Trimble's positioning products and technologies are used in heavy construction, engineering and construction including building information modeling (BIM), mapping and surveying, transportation logistics and agriculture industries. Trimble uses acquisitions to establish a presence in new markets, eliminate gaps in product lines, and add new technologies. Trimble has migrated from its initial business model of providing GPS "box products" to the present mentality of providing a portfolio of products and solutions with the goal of enhancing its customer's productivity. Trimble intends to drive growth through this type of acquisition strategy combined with a continued investment in R&D.
Through the third quarter of 2012, Henry Schein had spent just over $206 million of its $1,844 million gross profit or 11% on acquisitions. Trimble had spent just over $355 million of its $790 million gross profit or 45%. Even with the abundance of acquisitions, further explanation is warranted to the question "Where is the cash?" for both companies.

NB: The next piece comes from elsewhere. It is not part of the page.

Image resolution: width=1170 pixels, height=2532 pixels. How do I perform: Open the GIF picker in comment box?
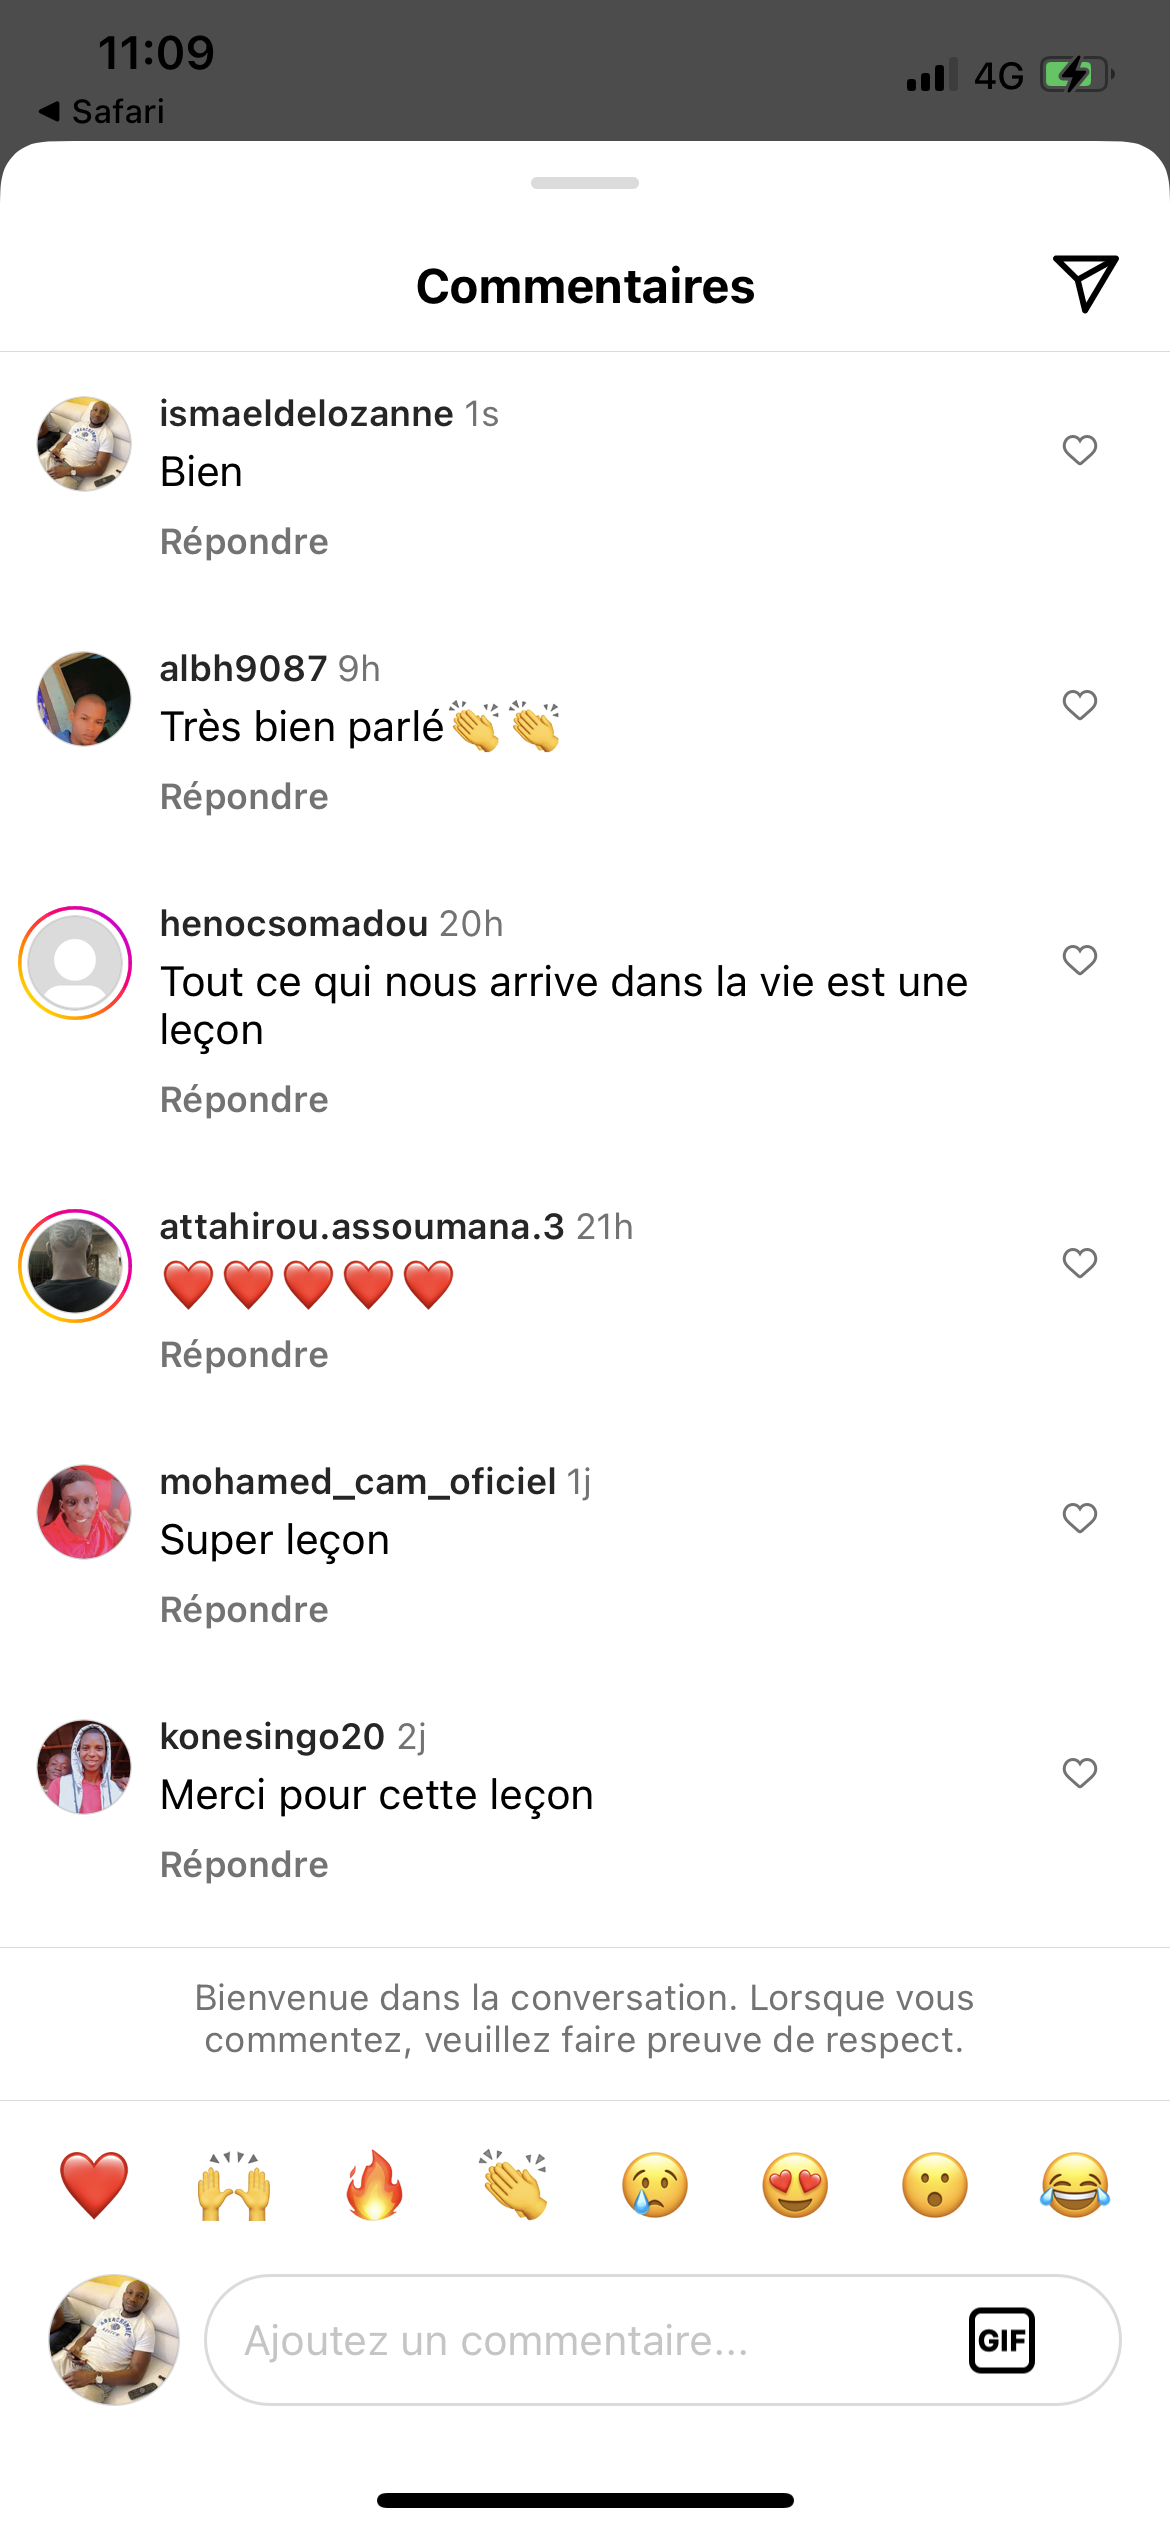[x=1001, y=2340]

In Henry Schein's case, it has an active stock repurchase program. It originated in 2004 and has had additional authorizations five times since. As of the September 2012 quarterly reporting, Henry Schein has repurchased nearly 13 million shares for $716 million under the program, spending nearly $216 million of the $716 million in the first three quarters of 2012. The total number of shares is a net effect of the repurchases offset by unvested stock and the exercise of options. For example, in the first three quarters of 2012, 2.88 million shares were repurchased but the net decrease was only 1.66 million shares.
In Trimble's case, it believes to maintain its competitive advantage, it must invest in research and development. Trimble holds over 1800 patents and focuses on not only developing new products but also enhancing existing products and promoting products for market acceptance. Products are developed or enhanced to improve performance, add features, decrease size or weight, or lower cost. Trimble's average spend on R&D compared with revenue is 12%. Through the third quarter of 2012, R&D spend is 23.5% of gross profit.
While 2013 still has a level of uncertainty in regard to world economics and construction hesitancy, Trimble is positioning for growth. Trimble Navigation is forecasting five-year revenue growth at 15%-17% per year by further international expansion and market penetration. It is also expecting to grow operating margins from the current 11+% to 20+% by continuing to transition from just sensors to hardware, software and service solutions.
Henry Schein points to the aging population as a major driver of healthcare spending. The industry tends to be recession resistant as well. Besides acquiring new customers, Henry Schein plans to migrate from strictly distribution to providing value-added products and services. It is also utilizing customer loyalty programs to retain and reward valuable customers.
Neither Henry Schein and Trimble Navigation have much cash per share. But, both know where its cash IS going. And, both have a track record of growing revenue and a handle on how to continue. As annual reports are published in February, proponents of "buy high, sell higher" should consider adding Henry Schein and Trimble Navigation to their reading lists.